◇「兵庫テロワールlab.」テロワール研究員レポート
食や文化を味わい楽しみ、それらが生まれたルーツや背景を探り、受け継いできた人の想いや技術に触れる。大地の恵みを堪能する“兵庫テロワール旅”の情報を、現地で体感した「テロワール研究員」の視点でお届けします。
「ニホンジカまるごと一頭有効活用」がコンセプトの鹿の専門企業
神戸・元町を中心にアパレル3店舗・飲食3店舗を展開
2025年4月、兵庫県立美術館内にもジビエとフードマイレージがテーマのレストランをオープン
ここ数年、注目度上昇中のジビエ料理ですが、神戸にはアパレル企業でありながら20年以上前から「ニホンジカまるごと一頭有効活用」を行っている会社があります。
株式会社メリケンヘッドクォーターズでは、農林業被害対策として捕獲された野生鹿の命を無駄にしないために、皮・骨・角・肉のすべてを活用し、衣類・服飾雑貨などを製造販売。さらに鹿肉料理専門店やジビエ精肉店なども展開しています。その取り組みをレポートします。
最初に訪れたのは、三宮の神戸阪急6階にあるセレクトショップ「ハイカラブルバード神戸」。出迎えてくださったのはマネージャーの平野友之さん。

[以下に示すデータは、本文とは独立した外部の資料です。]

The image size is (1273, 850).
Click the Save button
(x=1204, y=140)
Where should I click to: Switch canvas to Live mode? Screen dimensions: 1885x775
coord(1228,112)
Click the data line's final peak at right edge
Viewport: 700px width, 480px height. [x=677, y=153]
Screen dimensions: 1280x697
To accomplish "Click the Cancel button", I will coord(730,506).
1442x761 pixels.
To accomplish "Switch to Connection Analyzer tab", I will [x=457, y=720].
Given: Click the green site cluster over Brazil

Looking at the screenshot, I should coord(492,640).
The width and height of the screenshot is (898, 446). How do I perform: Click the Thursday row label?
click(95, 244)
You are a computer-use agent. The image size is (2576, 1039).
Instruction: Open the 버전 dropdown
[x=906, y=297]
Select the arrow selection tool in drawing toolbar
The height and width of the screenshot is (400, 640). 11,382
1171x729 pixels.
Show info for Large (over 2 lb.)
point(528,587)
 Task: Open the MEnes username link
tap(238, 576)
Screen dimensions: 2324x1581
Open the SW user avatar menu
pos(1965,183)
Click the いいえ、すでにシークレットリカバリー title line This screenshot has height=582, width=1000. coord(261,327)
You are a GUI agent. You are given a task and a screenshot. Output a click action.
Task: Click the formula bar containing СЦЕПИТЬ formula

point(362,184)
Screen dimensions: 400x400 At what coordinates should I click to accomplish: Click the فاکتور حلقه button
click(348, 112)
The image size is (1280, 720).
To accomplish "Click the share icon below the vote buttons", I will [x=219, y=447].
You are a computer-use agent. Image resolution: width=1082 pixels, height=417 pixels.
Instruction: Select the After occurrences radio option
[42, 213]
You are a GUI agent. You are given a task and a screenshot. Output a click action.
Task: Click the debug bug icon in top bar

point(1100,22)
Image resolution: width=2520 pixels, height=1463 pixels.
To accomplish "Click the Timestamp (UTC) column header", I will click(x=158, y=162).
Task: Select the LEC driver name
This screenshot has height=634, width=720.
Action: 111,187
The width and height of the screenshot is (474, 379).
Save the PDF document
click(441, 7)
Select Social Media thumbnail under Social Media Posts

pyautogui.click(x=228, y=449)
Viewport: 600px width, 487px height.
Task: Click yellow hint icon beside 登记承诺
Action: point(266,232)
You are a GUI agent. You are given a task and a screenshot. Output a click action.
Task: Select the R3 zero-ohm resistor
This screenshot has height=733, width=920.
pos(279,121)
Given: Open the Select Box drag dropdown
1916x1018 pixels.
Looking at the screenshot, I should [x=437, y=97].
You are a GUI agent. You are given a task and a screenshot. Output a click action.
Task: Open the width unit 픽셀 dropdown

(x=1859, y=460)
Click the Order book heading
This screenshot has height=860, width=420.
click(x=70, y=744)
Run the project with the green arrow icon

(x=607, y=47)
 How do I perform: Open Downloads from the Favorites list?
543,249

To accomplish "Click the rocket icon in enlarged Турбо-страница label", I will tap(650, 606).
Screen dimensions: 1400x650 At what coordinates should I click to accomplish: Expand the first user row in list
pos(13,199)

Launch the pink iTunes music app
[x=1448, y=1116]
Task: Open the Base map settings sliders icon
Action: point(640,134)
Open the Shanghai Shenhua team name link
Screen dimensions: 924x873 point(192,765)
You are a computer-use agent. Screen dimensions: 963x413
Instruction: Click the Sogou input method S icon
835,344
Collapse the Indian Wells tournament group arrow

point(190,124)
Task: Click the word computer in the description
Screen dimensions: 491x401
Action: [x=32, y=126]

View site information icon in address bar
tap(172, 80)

店内には、ナチュラルテイストの服に加え、鹿革のバッグや角のアクセサリー、鹿骨の灰を釉薬に用いた陶器など、さまざまなアイテムが並んでいます。
店頭で目を引いたのが夏らしいワンピース19,800円(税込)。定番人気商品だそうですが、どこに鹿が使われているのかぱっと見ではわかりません。
《平野さん談》『襟や両袖、両裾などに使用しているボタンがすべて野生鹿革のボタンなんです。鹿の皮を塩と菜種油で揉み上げ、天日にさらして仕上げる「姫路白なめし」という技法で加工して作っています』。
野生の鹿皮は濡れても復元力があるため、洗濯機で洗えると聞いて驚きです。
バッグや財布などの皮革アイテムもたくさん揃っていて、どれもシンプルでカッコいい!野生の鹿革であるが故に革にも個性があり、キズやダメージなどがあるのも商品の魅力の一つだそう。
▲ 底に鹿革を採用し、ボディ部は再生素材のリサイクルナイロンを使った便利な折りたたみ仕様のバッグ。Mサイズ26,180円(税込)L、サイズ29,480円(税込)
《平野さん談》『鹿による農作物への被害は全国的な問題で、兵庫県でも毎年約4万頭の鹿が捕獲されていますが、大半が廃棄処分されています。人間の都合で捕獲された命なので、せめて貴重な資源として活用したいというのが当社の創業時からの思いなんです』。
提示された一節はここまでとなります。